Jonathan then went on to open his own studio in 1991.
It was here his work saw him join a number of other architects in eschewing the two tendencies then dominant in British architecture: high-tech, and post-modern classicism.
It saw him become the first person to have a private residence appear in the final 12 “Midlist” considered for the RIBA Stirling Prize.
Brick Leaf House in North End Avenue, Hampstead, was designed for two Kenyan-born brothers in 2003 and came to be perceived by many in mainland Europe as representing “London architecture”.
Perched on the edge of Hampstead Heath, it combined two family residences with an indoor, “cave-like” swimming pool and atrium.
It was listed in Channel 4 Grand Designs presenter Kevin McCloud’s “20 perfect houses”, and went on to win a RIBA Award and Civic Trust Award.
Jonathan’s work designing the Painted House in Golders Green also won him a RIBA award and saw him nominated for the 2013 Architect of the Year award.
Responsible for a “tower house” in Swain’s Lane, Highgate, his work across Hampstead and Highgate was said to be marked by his love of living in the area.

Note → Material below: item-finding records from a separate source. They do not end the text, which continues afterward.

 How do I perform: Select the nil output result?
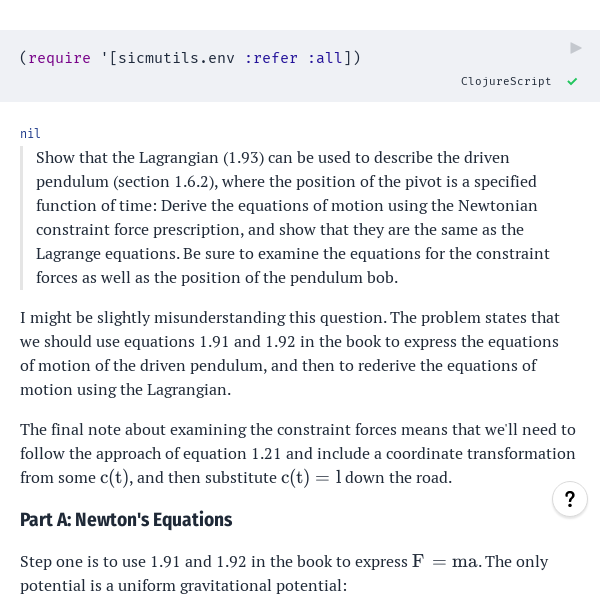tap(30, 134)
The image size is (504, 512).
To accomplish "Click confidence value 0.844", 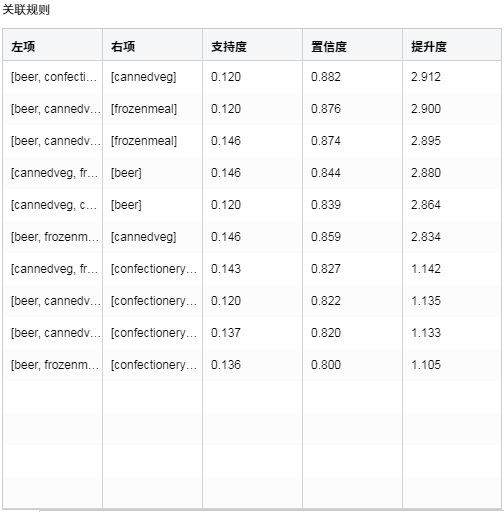I will pyautogui.click(x=326, y=173).
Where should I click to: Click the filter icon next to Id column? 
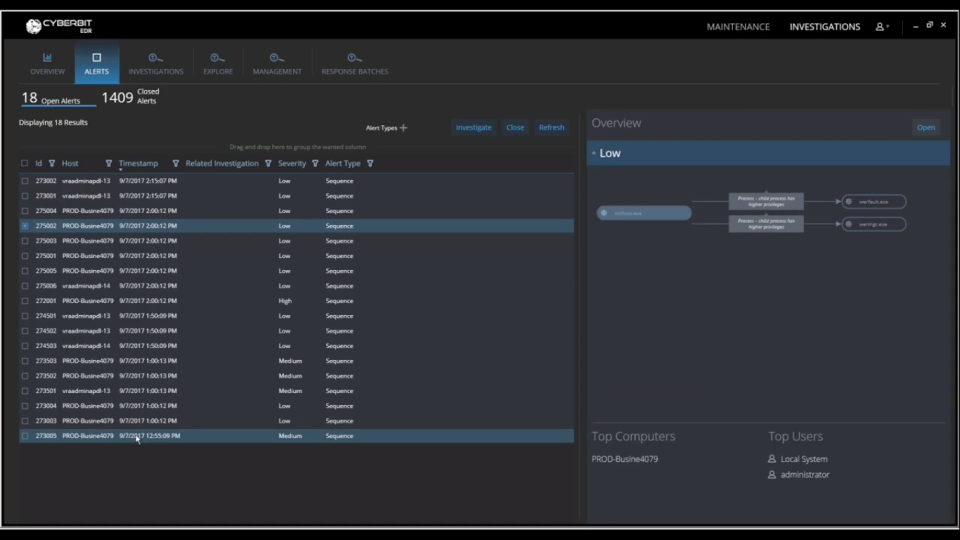coord(52,164)
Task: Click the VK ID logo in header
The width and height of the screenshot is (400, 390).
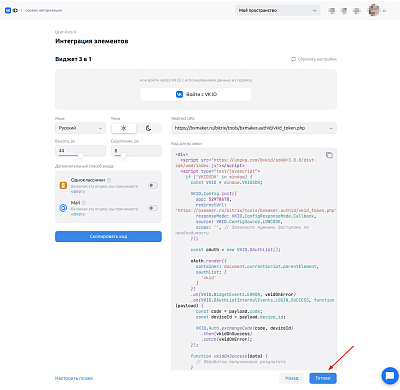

Chris Snow, of Jonathan Woolf Architects, said: “It is rare in what is an international profession that an architect of renown grows up, lives and starts a family and builds some of his most significant projects all within a mile radius. The area was very special to him.”
Fellow architect and friend of 25 years, Jonathan Sergison, of Sergison Bates Architects, added: “His death has robbed British architecture of a special talent and I am struggling to come to terms with what this means at many levels.
“Jonathan was an original thinker and someone that resisted conformity and easy categorisation.
“The projects and buildings he created are imbued with ideas and an artistry that cannot be replicated.”
Jonathan died on September 4. He is survived by his wife Siobhan, two young daughters Olivia and Natalie, parents Ben and Josephine and sister Deborah.